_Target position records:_
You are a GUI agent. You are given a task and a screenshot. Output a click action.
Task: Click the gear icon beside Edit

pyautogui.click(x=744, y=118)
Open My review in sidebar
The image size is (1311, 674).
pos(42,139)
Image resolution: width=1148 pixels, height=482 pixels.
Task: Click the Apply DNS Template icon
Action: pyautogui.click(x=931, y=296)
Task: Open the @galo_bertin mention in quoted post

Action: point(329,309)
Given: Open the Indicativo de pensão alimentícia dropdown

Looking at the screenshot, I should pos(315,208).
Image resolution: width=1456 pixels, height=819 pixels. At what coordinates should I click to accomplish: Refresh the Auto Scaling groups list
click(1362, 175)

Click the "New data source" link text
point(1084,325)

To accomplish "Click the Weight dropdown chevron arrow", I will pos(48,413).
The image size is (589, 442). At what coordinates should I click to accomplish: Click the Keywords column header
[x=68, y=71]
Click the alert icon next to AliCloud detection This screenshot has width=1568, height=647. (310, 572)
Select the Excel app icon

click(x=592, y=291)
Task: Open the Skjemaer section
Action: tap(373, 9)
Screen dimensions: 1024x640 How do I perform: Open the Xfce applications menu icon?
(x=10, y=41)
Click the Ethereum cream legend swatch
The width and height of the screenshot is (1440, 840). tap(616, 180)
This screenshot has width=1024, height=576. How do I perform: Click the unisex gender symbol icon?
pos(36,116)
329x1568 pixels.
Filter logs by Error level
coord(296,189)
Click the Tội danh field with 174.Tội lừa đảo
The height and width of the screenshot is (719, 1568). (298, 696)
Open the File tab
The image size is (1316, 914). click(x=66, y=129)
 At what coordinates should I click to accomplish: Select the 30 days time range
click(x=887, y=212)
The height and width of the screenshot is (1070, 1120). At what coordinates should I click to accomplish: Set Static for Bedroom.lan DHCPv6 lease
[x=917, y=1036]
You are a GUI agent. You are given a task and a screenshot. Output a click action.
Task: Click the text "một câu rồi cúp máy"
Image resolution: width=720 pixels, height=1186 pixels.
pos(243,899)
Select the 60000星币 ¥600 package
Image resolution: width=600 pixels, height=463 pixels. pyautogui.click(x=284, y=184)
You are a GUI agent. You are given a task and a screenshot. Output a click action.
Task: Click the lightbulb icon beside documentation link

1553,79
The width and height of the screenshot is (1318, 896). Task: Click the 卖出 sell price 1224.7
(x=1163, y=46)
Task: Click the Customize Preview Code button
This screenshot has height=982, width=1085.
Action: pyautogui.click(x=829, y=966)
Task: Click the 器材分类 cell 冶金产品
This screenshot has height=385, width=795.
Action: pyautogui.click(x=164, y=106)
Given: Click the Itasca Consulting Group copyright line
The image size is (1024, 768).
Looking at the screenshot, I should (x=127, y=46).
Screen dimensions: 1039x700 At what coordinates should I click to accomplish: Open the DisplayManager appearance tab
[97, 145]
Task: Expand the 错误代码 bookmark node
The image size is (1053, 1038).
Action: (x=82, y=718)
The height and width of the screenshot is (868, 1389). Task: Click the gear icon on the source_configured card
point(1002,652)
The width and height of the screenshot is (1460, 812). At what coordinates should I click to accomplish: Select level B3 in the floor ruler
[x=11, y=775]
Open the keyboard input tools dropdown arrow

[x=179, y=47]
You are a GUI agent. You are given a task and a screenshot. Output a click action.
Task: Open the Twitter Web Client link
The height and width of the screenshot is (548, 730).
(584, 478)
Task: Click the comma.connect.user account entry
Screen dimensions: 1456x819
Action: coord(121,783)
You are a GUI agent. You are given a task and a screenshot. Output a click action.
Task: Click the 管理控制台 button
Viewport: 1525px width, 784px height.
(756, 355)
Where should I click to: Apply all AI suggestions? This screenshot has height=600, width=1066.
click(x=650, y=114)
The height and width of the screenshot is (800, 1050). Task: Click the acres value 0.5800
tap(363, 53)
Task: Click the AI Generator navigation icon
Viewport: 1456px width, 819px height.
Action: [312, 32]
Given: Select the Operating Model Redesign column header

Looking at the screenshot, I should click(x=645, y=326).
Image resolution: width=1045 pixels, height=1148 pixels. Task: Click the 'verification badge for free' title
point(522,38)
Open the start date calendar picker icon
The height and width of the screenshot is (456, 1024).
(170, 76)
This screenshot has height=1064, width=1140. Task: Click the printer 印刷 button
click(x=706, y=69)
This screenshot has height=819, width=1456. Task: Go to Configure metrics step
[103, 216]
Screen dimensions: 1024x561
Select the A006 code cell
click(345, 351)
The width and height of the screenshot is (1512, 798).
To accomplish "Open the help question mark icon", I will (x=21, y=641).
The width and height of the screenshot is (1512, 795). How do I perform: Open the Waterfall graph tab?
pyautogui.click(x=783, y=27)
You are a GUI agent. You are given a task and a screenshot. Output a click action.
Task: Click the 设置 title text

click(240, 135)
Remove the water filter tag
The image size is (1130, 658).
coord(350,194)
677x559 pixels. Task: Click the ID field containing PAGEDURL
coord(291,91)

_TASK INSTRUCTIONS:_
Copy out every one of the items above, line for line, without altering anything.

_COMPLETE ANSWER:_
You are a GUI agent. You are given a task and a screenshot. Output a click action.
Task: Click the gear icon beside Edit

pyautogui.click(x=744, y=118)
Open My review in sidebar
The image size is (1311, 674).
pos(42,139)
Image resolution: width=1148 pixels, height=482 pixels.
Task: Click the Apply DNS Template icon
Action: pyautogui.click(x=931, y=296)
Task: Open the @galo_bertin mention in quoted post

Action: point(329,309)
Given: Open the Indicativo de pensão alimentícia dropdown

Looking at the screenshot, I should pos(315,208).
Image resolution: width=1456 pixels, height=819 pixels. At what coordinates should I click to accomplish: Refresh the Auto Scaling groups list
click(1362, 175)

Click the "New data source" link text
point(1084,325)

To accomplish "Click the Weight dropdown chevron arrow", I will pos(48,413).
The image size is (589, 442). At what coordinates should I click to accomplish: Click the Keywords column header
[x=68, y=71]
Click the alert icon next to AliCloud detection This screenshot has width=1568, height=647. (310, 572)
Select the Excel app icon

click(x=592, y=291)
Task: Open the Skjemaer section
Action: tap(373, 9)
Screen dimensions: 1024x640 How do I perform: Open the Xfce applications menu icon?
(x=10, y=41)
Click the Ethereum cream legend swatch
The width and height of the screenshot is (1440, 840). tap(616, 180)
This screenshot has width=1024, height=576. How do I perform: Click the unisex gender symbol icon?
pos(36,116)
329x1568 pixels.
Filter logs by Error level
coord(296,189)
Click the Tội danh field with 174.Tội lừa đảo
The height and width of the screenshot is (719, 1568). (298, 696)
Open the File tab
The image size is (1316, 914). click(x=66, y=129)
 At what coordinates should I click to accomplish: Select the 30 days time range
click(x=887, y=212)
The height and width of the screenshot is (1070, 1120). At what coordinates should I click to accomplish: Set Static for Bedroom.lan DHCPv6 lease
[x=917, y=1036]
You are a GUI agent. You are given a task and a screenshot. Output a click action.
Task: Click the text "một câu rồi cúp máy"
Image resolution: width=720 pixels, height=1186 pixels.
pos(243,899)
Select the 60000星币 ¥600 package
Image resolution: width=600 pixels, height=463 pixels. pyautogui.click(x=284, y=184)
You are a GUI agent. You are given a task and a screenshot. Output a click action.
Task: Click the lightbulb icon beside documentation link

1553,79
The width and height of the screenshot is (1318, 896). Task: Click the 卖出 sell price 1224.7
(x=1163, y=46)
Task: Click the Customize Preview Code button
This screenshot has height=982, width=1085.
Action: pyautogui.click(x=829, y=966)
Task: Click the 器材分类 cell 冶金产品
This screenshot has height=385, width=795.
Action: pyautogui.click(x=164, y=106)
Given: Click the Itasca Consulting Group copyright line
The image size is (1024, 768).
Looking at the screenshot, I should (x=127, y=46).
Screen dimensions: 1039x700 At what coordinates should I click to accomplish: Open the DisplayManager appearance tab
[97, 145]
Task: Expand the 错误代码 bookmark node
The image size is (1053, 1038).
Action: (x=82, y=718)
The height and width of the screenshot is (868, 1389). Task: Click the gear icon on the source_configured card
point(1002,652)
The width and height of the screenshot is (1460, 812). At what coordinates should I click to accomplish: Select level B3 in the floor ruler
[x=11, y=775]
Open the keyboard input tools dropdown arrow

[x=179, y=47]
You are a GUI agent. You are given a task and a screenshot. Output a click action.
Task: Open the Twitter Web Client link
The height and width of the screenshot is (548, 730).
(584, 478)
Task: Click the comma.connect.user account entry
Screen dimensions: 1456x819
Action: coord(121,783)
You are a GUI agent. You are given a task and a screenshot. Output a click action.
Task: Click the 管理控制台 button
Viewport: 1525px width, 784px height.
(756, 355)
Where should I click to: Apply all AI suggestions? This screenshot has height=600, width=1066.
click(x=650, y=114)
The height and width of the screenshot is (800, 1050). Task: Click the acres value 0.5800
tap(363, 53)
Task: Click the AI Generator navigation icon
Viewport: 1456px width, 819px height.
Action: [312, 32]
Given: Select the Operating Model Redesign column header

Looking at the screenshot, I should click(x=645, y=326).
Image resolution: width=1045 pixels, height=1148 pixels. Task: Click the 'verification badge for free' title
point(522,38)
Open the start date calendar picker icon
The height and width of the screenshot is (456, 1024).
(170, 76)
This screenshot has height=1064, width=1140. Task: Click the printer 印刷 button
click(x=706, y=69)
This screenshot has height=819, width=1456. Task: Go to Configure metrics step
[103, 216]
Screen dimensions: 1024x561
Select the A006 code cell
click(345, 351)
The width and height of the screenshot is (1512, 798).
To accomplish "Open the help question mark icon", I will (x=21, y=641).
The width and height of the screenshot is (1512, 795). How do I perform: Open the Waterfall graph tab?
pyautogui.click(x=783, y=27)
You are a GUI agent. You are given a task and a screenshot. Output a click action.
Task: Click the 设置 title text

click(240, 135)
Remove the water filter tag
The image size is (1130, 658).
coord(350,194)
677x559 pixels. Task: Click the ID field containing PAGEDURL
coord(291,91)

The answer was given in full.